**Exercise requirements**
Output only the lines from the line holding "Task: Click the 'Size' column header" through the close of the records, exactly as they appear, with all pictures omitted.

**Records for the task**
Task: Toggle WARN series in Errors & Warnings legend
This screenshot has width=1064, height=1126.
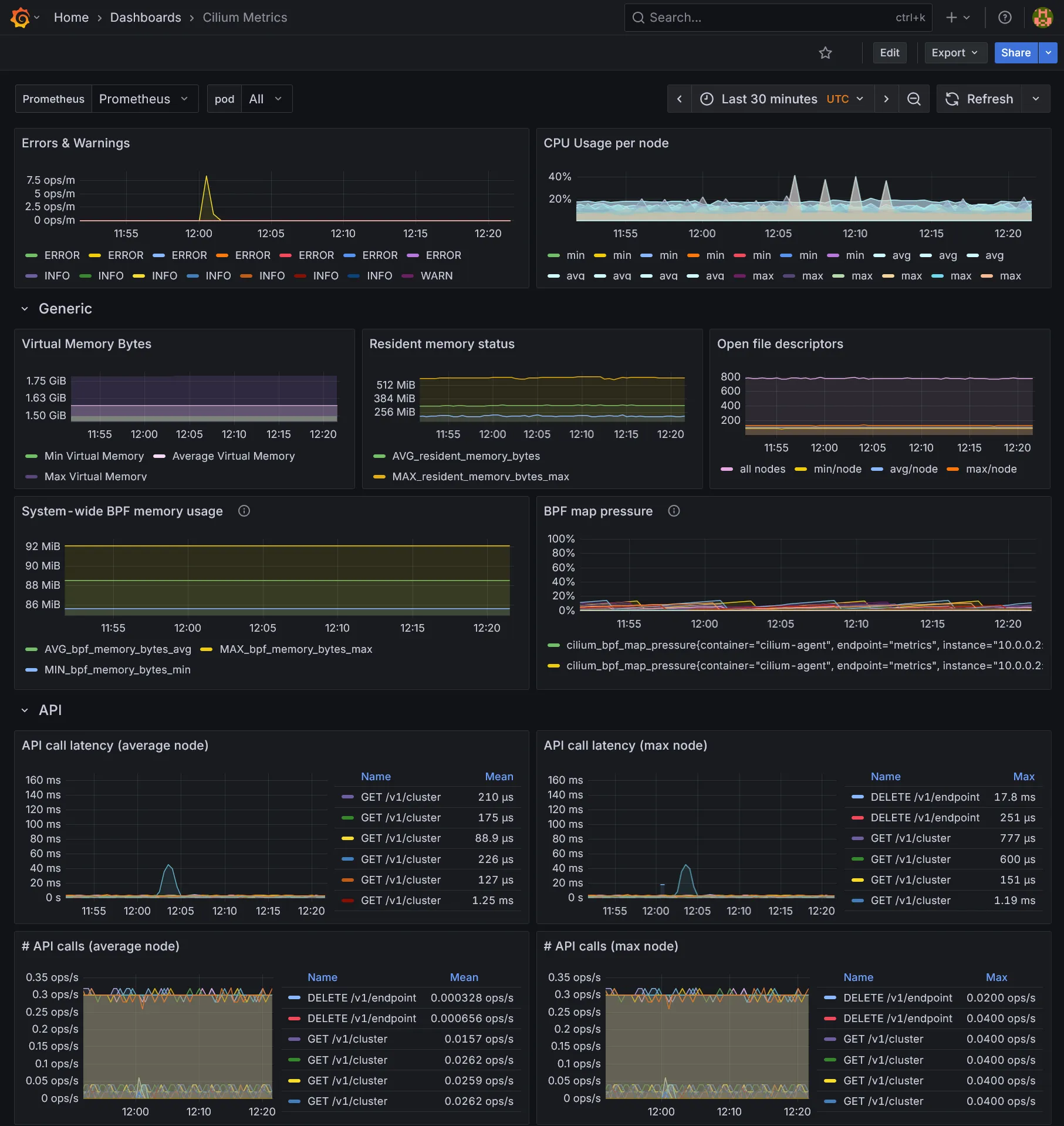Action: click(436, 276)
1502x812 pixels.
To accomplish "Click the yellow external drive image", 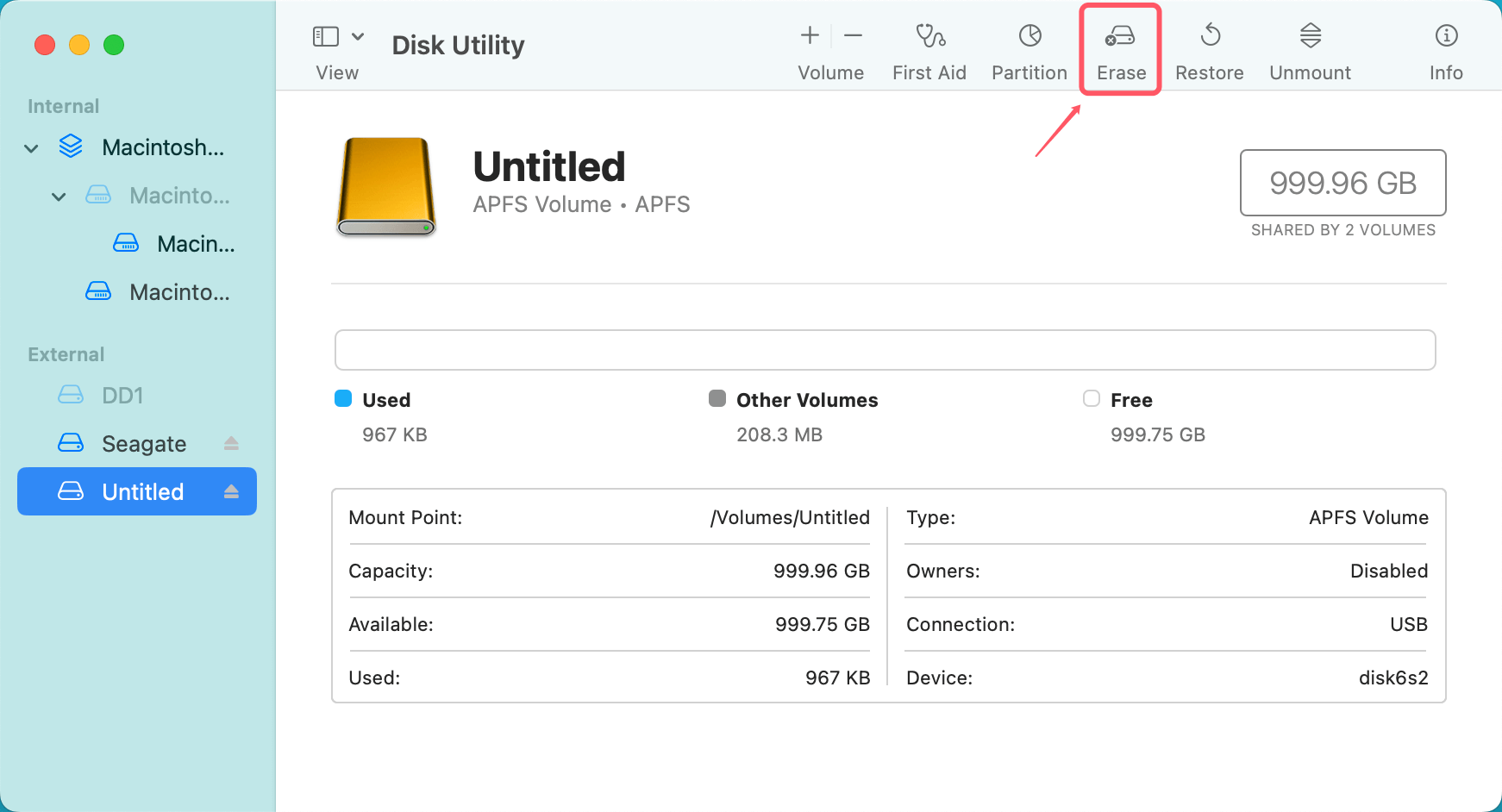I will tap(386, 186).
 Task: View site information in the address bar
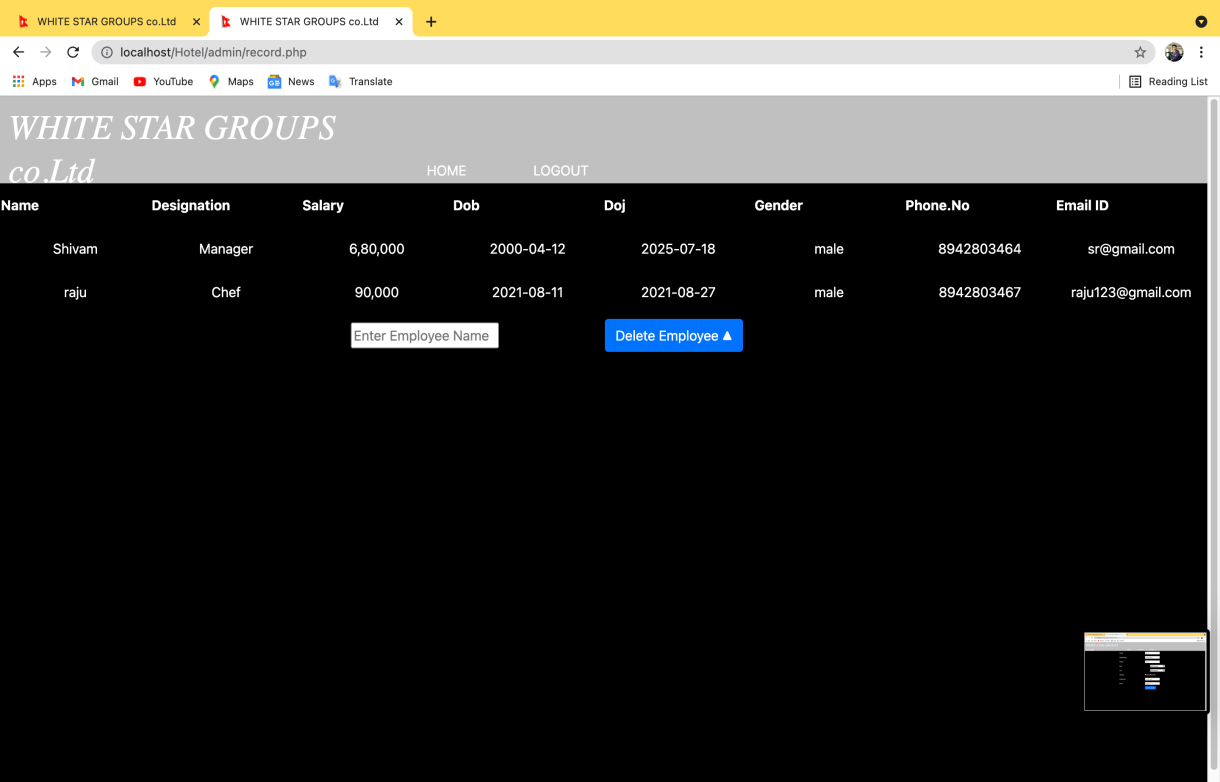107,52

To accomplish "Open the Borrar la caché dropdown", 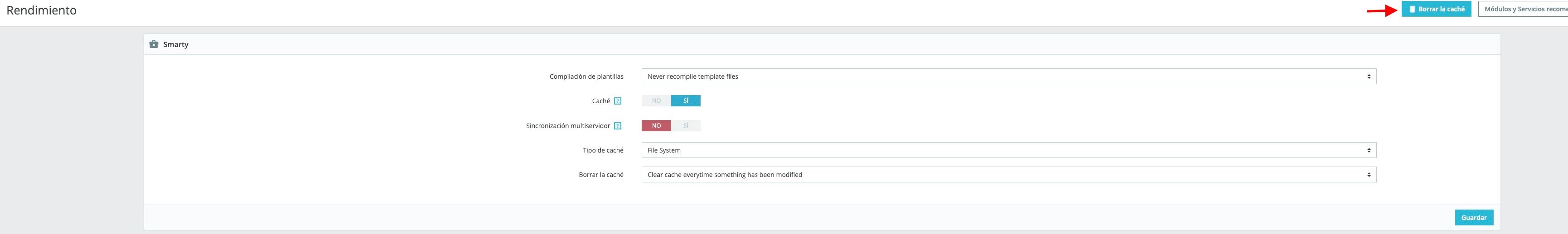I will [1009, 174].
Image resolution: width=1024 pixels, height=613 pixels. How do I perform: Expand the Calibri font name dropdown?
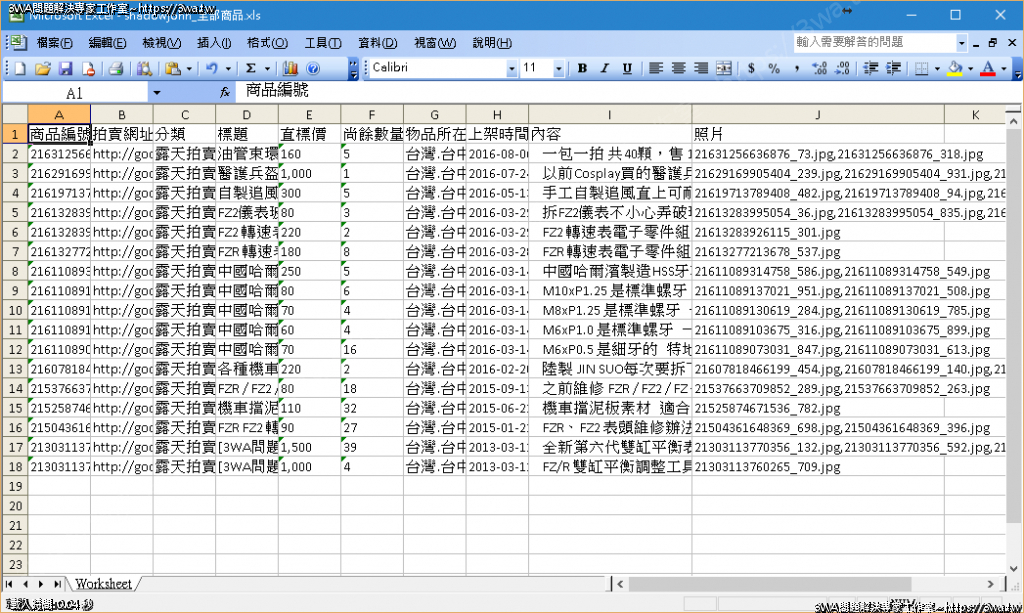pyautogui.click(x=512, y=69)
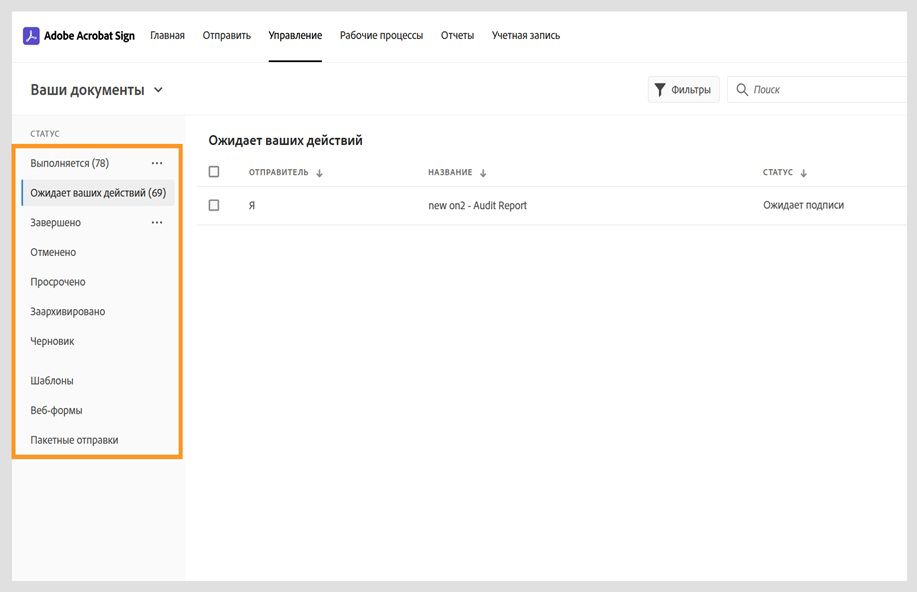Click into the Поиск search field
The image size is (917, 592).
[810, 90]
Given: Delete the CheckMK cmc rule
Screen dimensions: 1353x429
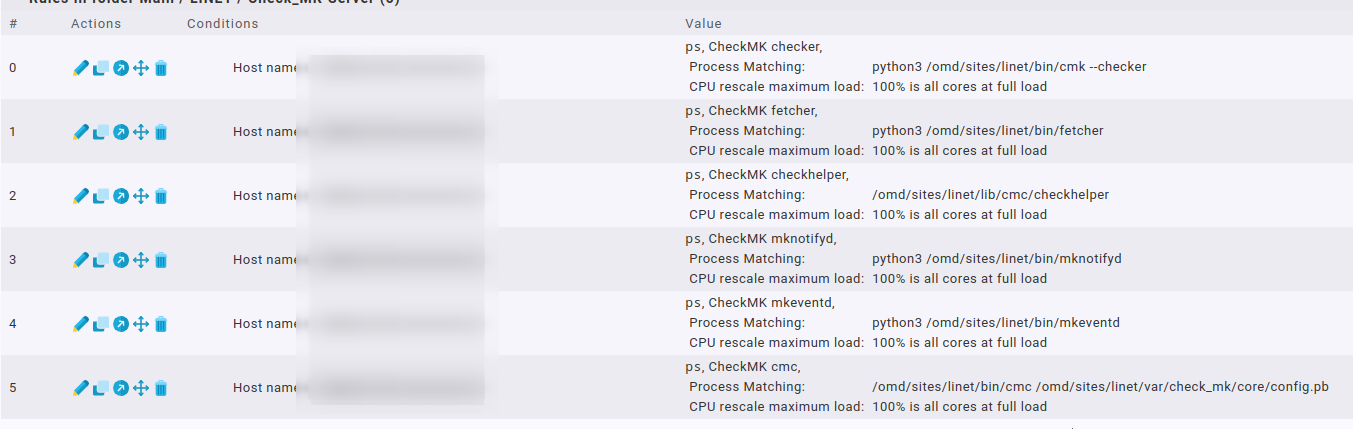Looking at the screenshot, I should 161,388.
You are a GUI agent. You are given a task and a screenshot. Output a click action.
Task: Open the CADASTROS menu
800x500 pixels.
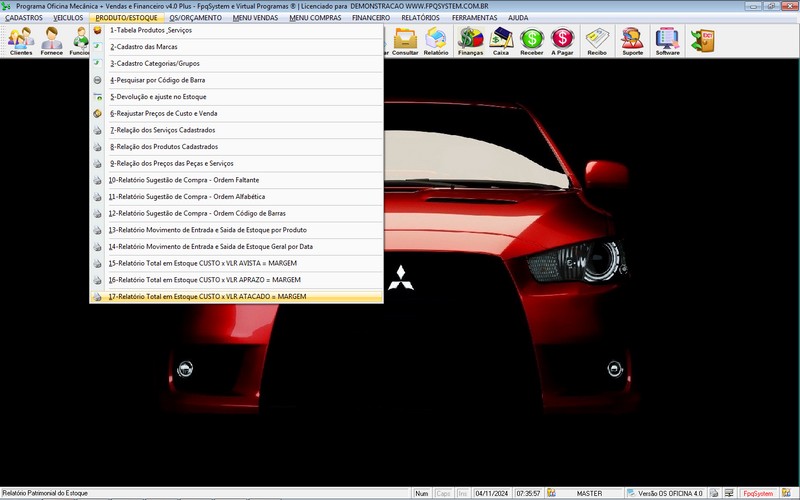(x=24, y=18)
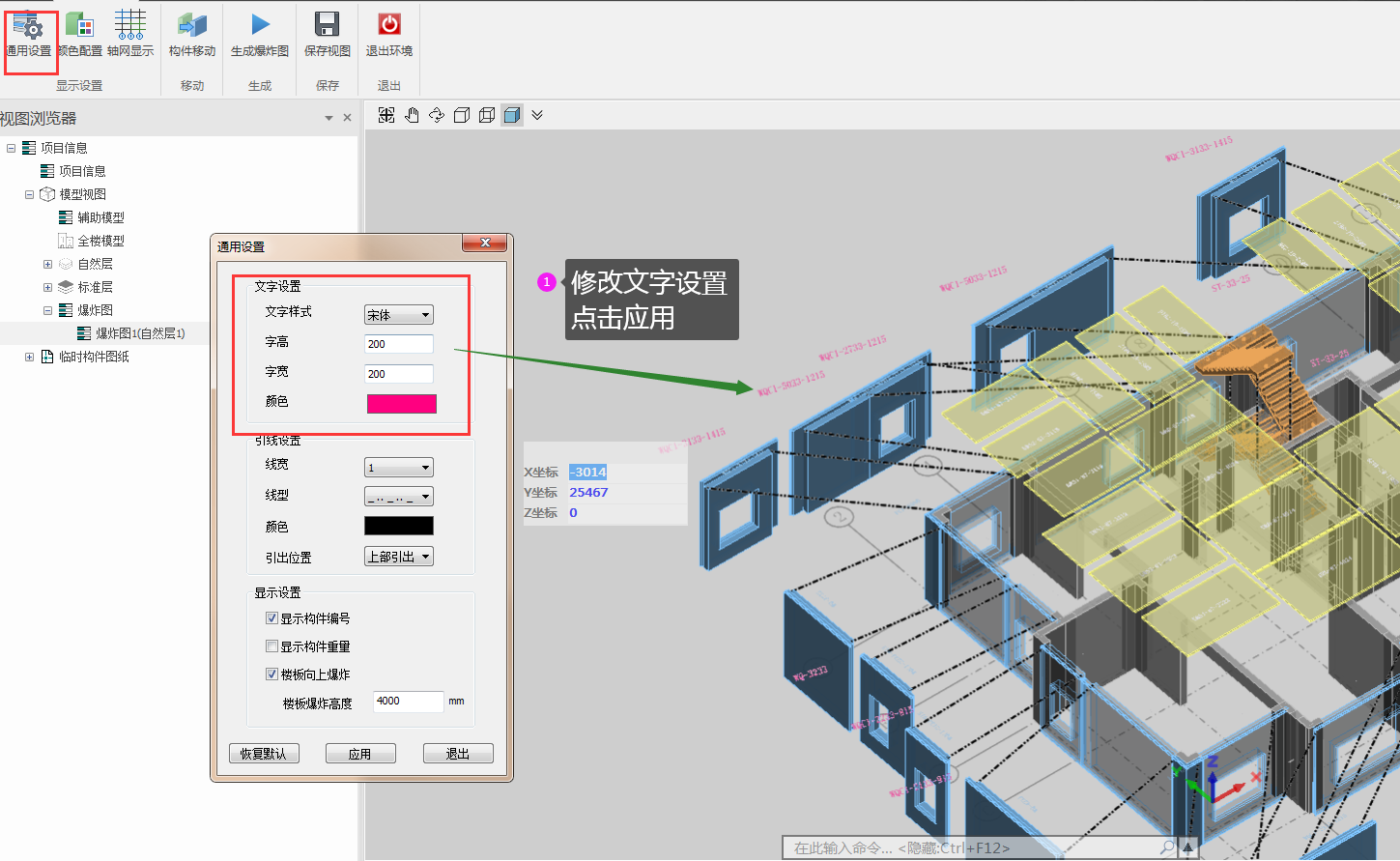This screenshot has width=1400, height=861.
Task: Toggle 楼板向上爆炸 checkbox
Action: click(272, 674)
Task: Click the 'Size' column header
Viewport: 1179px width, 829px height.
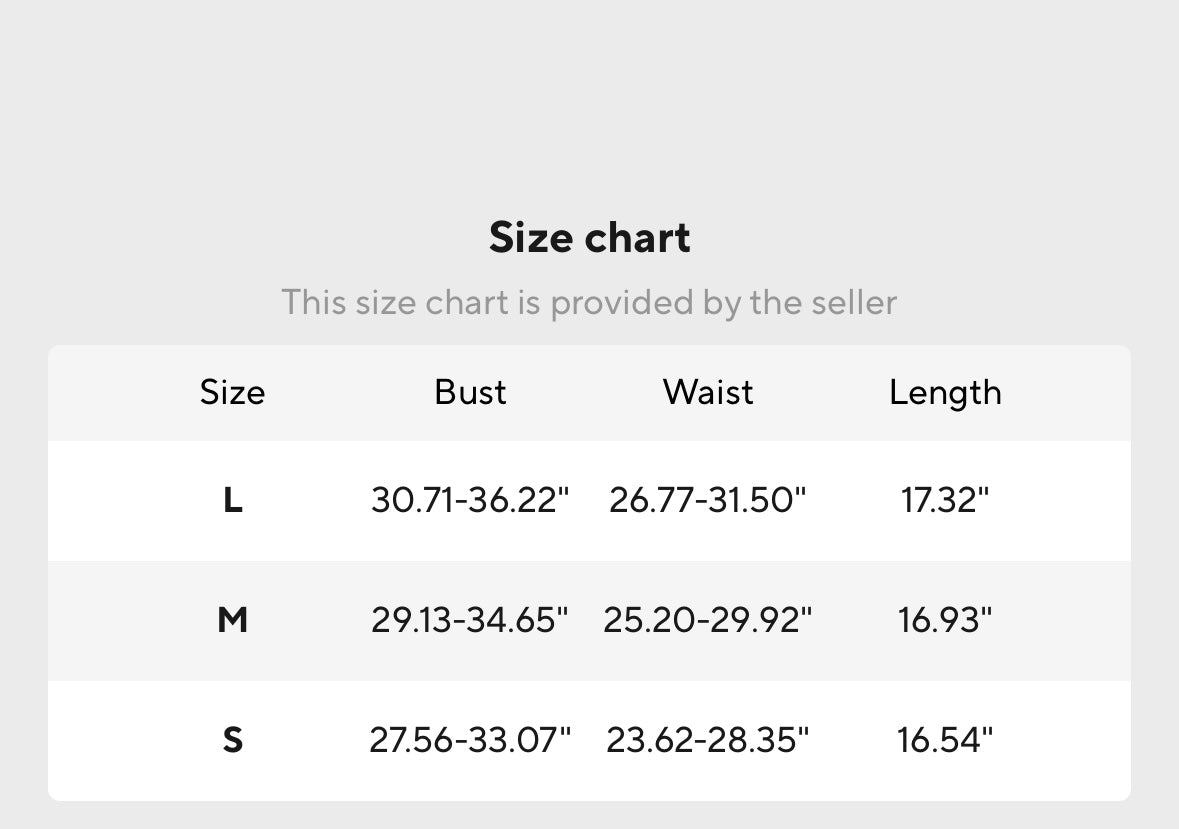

**Solution to this problem**
Task: Click the 'Size' column header
Viewport: 1179px width, 829px height.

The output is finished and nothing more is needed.